We help people who are considering divorce, are going through divorce, or have a high-conflict divorce that never seems to get any better. We recognize that many divorces will never be amicable and many exes will not be able to co-parent effectively.
If this is your situation, we will validate your experience and give you a space to process your frustrations about not having the kind of divorce other people tell you that you could have.
Our approach is active and directive. We combine mindfulness techniques and solution-focused therapy to give you tools to manage your relationship with your ex and feel sane again.
We will help you learn how Parallel Parenting may lessen your conflict with your ex. Together, we’ll explore ways to get “unstuck” from dysfunctional patterns with your ex, approach your divorce with healthy detachment, and move on with your life.
- You may feel anger, frustration, and fear on a daily basis.
- You may also be struggling with depression, anxiety, physical ailments, and panic attacks.
- Your painful feelings may have taken up all the space in your head, so you have trouble focusing on your children, your job, your friends, and the good things things in life.
- You want to stop worrying about your divorce and you want strategies on how to deal with an ex who never “gets over it” but you don’t know how to do these things.
They stay locked in battle when one or both engages in hostile email communication, seemingly unending litigation, breaking court orders, and putting kids in the middle. They are not bad people; they just have trouble regulating their emotions and they lack effective conflict resolution skills.

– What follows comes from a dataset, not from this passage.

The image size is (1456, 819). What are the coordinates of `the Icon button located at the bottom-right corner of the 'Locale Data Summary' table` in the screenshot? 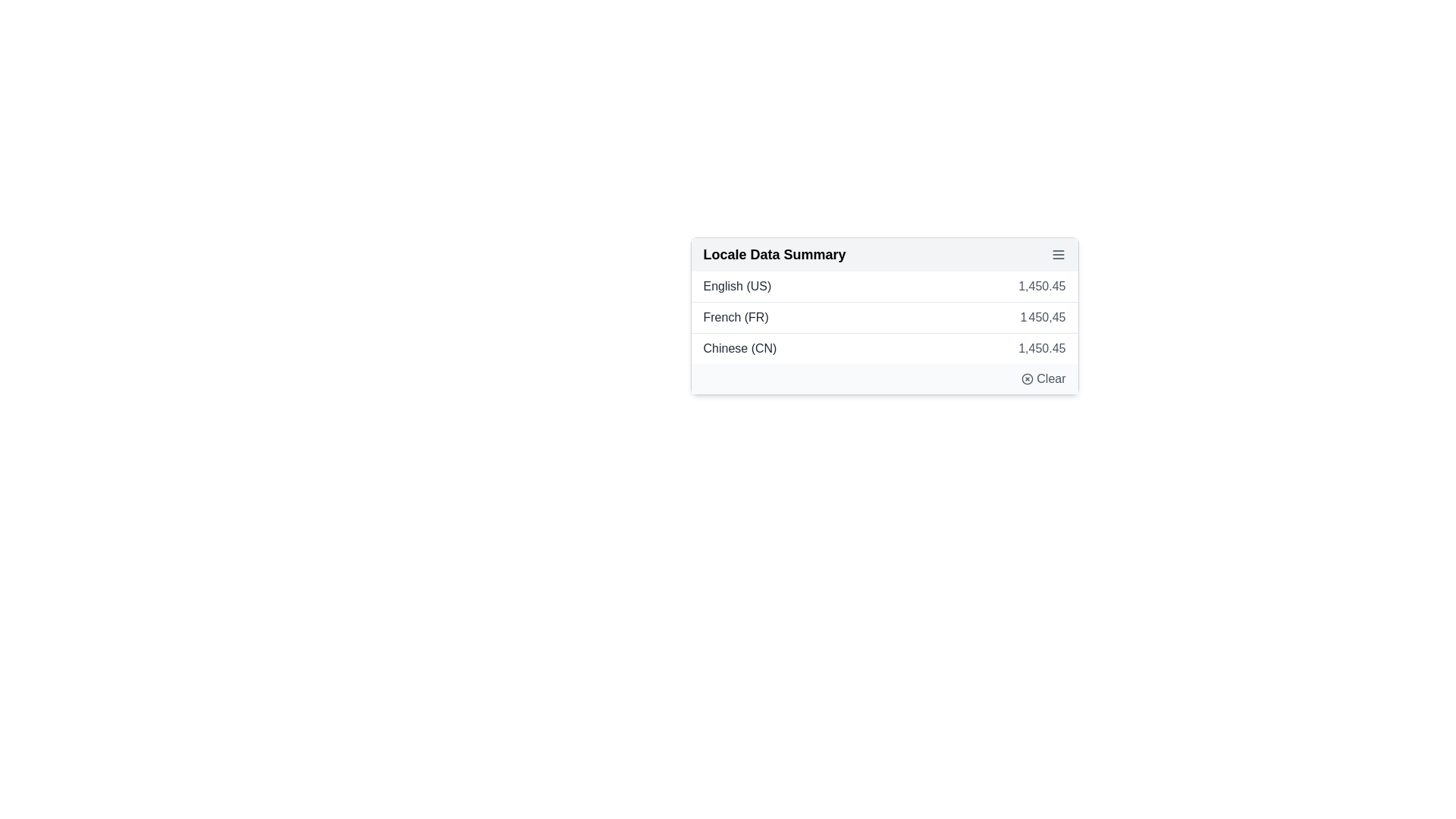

Individuals challenged by high-conflict divorce often feel shame because they can’t do what friends, family, divorce books, and even some therapists tell them to do: “get over it” and become amicable co-parents.
This makes them feel that they have failed because they don’t have the good divorce that everyone assures them they can have if they just do A, B, and C. They feel misunderstood by parenting coordinators and therapists. The shame they experience makes dealing with a difficult ex even more difficult.
As your therapist, we will validate your experience. We will never tell you that you can turn a bad divorce into a good one by “taking the high road” or that you can co-parent effectively when you’re in a situation where this is unlikely. What we will do is help you accept what you can’t change and focus on what you can.